We are now entering our seventh World Series of Poker Main Event final table where the November Nine concept is being utilized, and the one thing I have I come to realize over the past six installments is the November Nine works… sometimes.
*Full disclosure: I’m not a fan of the November Nine format, but I also don’t see it doing any harm to the gamed either.*
The idea for the November Nine came after what could arguably be considered the worst final table in WSOP Main Event history, the 2007 WSOP won by Jerry Yang. During the final table there was a lack of overall talent, personality, and dramatic play as Yang overbet and luckboxed his way to the title.
We were also coming into the age of instantaneous coverage of everything, including poker, so the WSOP was losing a lot of its intrigue as everyone was already aware of who won and how the final table played out.
So, in 2008 we got the innovative idea for the November Nine.
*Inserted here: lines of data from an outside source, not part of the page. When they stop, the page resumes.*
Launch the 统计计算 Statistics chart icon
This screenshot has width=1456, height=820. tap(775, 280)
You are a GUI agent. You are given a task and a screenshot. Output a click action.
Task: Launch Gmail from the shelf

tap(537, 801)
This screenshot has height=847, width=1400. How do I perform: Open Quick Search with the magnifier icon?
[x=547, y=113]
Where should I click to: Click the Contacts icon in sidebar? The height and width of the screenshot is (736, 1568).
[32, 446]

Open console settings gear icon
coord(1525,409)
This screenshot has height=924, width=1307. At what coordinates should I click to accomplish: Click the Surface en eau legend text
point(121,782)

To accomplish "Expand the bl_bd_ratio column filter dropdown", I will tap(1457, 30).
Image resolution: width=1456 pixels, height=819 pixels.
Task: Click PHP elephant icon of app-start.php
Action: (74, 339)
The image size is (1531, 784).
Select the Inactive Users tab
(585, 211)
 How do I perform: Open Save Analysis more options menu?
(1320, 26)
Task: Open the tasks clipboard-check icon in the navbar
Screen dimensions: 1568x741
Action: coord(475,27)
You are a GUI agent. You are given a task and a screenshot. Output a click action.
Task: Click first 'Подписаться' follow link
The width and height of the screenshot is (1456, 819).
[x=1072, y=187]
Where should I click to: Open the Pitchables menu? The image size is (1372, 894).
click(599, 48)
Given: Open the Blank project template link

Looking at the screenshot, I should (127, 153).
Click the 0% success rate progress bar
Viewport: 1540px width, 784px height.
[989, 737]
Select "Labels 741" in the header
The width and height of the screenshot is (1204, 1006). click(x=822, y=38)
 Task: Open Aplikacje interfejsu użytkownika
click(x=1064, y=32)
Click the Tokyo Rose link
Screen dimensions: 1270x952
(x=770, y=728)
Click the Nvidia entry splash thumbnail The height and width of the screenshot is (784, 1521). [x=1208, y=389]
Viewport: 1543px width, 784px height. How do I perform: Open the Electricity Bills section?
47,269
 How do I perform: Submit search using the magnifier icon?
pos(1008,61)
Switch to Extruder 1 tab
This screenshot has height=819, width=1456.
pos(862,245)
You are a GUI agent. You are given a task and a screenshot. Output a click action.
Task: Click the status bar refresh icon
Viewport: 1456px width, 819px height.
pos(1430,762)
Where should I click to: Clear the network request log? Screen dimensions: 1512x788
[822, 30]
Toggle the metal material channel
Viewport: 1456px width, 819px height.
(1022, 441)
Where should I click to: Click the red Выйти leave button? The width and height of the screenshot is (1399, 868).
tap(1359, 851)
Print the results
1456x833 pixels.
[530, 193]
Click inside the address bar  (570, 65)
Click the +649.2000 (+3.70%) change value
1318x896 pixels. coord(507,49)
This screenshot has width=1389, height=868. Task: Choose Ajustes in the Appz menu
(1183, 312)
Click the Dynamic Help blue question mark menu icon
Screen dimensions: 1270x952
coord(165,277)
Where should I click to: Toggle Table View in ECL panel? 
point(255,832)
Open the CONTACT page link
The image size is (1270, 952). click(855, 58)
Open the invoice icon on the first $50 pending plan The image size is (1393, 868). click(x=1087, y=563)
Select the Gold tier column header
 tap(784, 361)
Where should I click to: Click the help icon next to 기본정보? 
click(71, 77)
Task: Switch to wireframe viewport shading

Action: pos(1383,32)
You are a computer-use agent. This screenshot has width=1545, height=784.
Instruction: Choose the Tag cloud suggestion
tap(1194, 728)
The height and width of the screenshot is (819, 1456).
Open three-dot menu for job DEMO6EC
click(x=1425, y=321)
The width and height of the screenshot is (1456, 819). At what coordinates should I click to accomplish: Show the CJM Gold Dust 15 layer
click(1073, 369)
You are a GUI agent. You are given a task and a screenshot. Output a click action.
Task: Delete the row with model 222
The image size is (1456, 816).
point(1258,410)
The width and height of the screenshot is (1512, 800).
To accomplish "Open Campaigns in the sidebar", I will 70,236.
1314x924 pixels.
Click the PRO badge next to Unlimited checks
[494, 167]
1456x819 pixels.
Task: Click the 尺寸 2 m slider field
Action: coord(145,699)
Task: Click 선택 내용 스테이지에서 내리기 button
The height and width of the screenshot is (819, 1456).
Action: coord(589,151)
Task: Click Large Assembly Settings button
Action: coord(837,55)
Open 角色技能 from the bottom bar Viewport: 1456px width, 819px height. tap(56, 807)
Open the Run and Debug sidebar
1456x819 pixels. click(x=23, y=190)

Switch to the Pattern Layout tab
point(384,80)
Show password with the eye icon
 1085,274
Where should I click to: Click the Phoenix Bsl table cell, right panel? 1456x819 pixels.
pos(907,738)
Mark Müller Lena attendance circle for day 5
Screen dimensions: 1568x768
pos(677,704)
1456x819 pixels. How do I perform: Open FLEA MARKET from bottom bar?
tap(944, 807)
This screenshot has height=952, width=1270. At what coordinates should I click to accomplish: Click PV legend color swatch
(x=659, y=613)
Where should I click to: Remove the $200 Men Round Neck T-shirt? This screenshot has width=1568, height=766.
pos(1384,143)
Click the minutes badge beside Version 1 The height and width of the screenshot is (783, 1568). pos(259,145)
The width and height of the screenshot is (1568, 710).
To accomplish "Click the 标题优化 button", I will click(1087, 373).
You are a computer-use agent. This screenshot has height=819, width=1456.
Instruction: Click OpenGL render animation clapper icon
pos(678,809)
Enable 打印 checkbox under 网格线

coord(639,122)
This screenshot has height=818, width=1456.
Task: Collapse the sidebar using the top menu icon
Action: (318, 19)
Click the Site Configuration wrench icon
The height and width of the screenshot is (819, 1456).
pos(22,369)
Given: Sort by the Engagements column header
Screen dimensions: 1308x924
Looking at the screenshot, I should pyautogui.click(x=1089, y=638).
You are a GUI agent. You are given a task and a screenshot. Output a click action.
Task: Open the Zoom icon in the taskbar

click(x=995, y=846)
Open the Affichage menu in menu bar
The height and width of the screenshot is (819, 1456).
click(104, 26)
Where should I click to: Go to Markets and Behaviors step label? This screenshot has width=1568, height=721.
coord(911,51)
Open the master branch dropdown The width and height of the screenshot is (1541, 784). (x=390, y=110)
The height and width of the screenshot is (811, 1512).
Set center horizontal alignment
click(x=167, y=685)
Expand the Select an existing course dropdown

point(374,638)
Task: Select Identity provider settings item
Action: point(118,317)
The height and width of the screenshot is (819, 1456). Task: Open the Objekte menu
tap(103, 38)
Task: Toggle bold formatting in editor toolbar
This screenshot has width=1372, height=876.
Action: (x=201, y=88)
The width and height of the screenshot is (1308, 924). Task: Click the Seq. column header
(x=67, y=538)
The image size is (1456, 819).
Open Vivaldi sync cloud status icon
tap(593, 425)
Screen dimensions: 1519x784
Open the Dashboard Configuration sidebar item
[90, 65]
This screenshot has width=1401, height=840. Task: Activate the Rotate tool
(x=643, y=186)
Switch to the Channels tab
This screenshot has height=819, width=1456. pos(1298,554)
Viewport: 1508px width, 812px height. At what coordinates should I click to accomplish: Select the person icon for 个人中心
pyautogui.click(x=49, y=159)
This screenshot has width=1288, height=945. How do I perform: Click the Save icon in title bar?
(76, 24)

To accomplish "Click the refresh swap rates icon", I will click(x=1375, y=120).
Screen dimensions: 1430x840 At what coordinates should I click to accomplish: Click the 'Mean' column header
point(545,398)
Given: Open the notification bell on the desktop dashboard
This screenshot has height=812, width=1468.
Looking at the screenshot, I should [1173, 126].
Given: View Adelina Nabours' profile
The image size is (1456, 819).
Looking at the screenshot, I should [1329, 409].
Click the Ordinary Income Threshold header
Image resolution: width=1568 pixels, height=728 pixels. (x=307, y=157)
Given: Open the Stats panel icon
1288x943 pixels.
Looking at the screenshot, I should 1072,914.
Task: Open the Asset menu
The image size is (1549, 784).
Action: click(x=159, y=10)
A concept that allowed ESPN and the WSOP to promote the players at the final table (think of it as additional character development of sorts) as well as to allow ESPN to show the final table in as close to real-time as possible.
The birth of the November Nine
The 2008 November Nine didn’t have all that much in the way of star-power (Dennis Phillips, Ivan Demidov, Scott Montgomery, Peter Eastgate, Ylon Schwartz, Darus Suharto, David Rheem, Craig Marquis, and Kelly Kim) but it did have a couple interesting storylines to work with, Chino Rheem, Peter Eastgate looking to become the youngest Main Event Champion, and the everyman Dennis Phillips.
Overall the November Nine format seemed to be neutral both in terms of its impact on the ratings and its acceptance by the community –with some people liking it and others not so much– so ESPN and the WSOP decided to give it another go in 2009.
In 2009 the World Series of Poker hit the proverbial jackpot when Phil Ivey made the final table, but Ivey was not the spokesman that many felt he would be (whether this was on Phil or ESPN/WSOP dropping the ball, or a combination of both is unclear) and despite the best-known poker player in the world making the November Nine it didn’t really have that much of an impact, or at least not as much as many felt it would.
I think without Ivey this might have been the end of the November Nine format.
That being said, I also think ESPN and the WSOP liked having the final table play out as close to live as possible, so it was brought back once again in 2010.
Another jackpot for the WSOP
In 2010 the WSOP caught lightning in a bottle for the second straight year as another big named in the poker world, Mike Mizrachi made the final table along with several other very strong pros.
The WSOP also added an online live stream to the coverage in 2010, and despite a lot of buffering, freezing and lag it was a pretty well received addition to the coverage, and seems to have planted the seeds for the next development to the November Nine concept.
The Live Stream
The 2011 final table was shown for all intents and purposes live on ESPN2 and ESPN over a two-day period, and the heads-up coverage lasted right through the night and into the following morning’s Sports Center. So as people were waking up to catch Sports Center they instead caught the end of a dramatic heads-up battle between Pius Heinz and Martin Staszko.
This was a great reintroduction for peopled who may have forgotten about poker since the Moneymaker Boom days. The best thing that ever happened to ESPN was the grueling and long heads-up match.
Nowadays the format in use is pretty much set –play down to the final table, go on a three month break and return to show the final table on a slight delay live on ESPN2 and ESPN.
In my opinion, the live stream was everything the November Nine was supposed to be, and personally I think it’s great for the WSOP Main Event final table.
But the November Nine format itself doesn’t really work if there is nothing to promote, and this year there is really nothing to promote –nor was there very much last year.
In fact, when you have a table full of nobodies (no offense guys) I think you lose some of the appeal as the public sort of falls out of love with their stories during the three month hiatus.
Unfortunately, since ESPN shows so many episodes of the Main Event the November Nine format has to remain in place in order to make the live stream viable, unless…
ESPN and the WSOP did away with the November Nine and let the tournament play out naturally, showing JUST the final table in real time on a live stream. ESPN could then produce their pared-down telecasts and show them after the fact, never again showing the live stream.
Sure, people will know who won, but we did from 2003-2007 and ratings were just fine.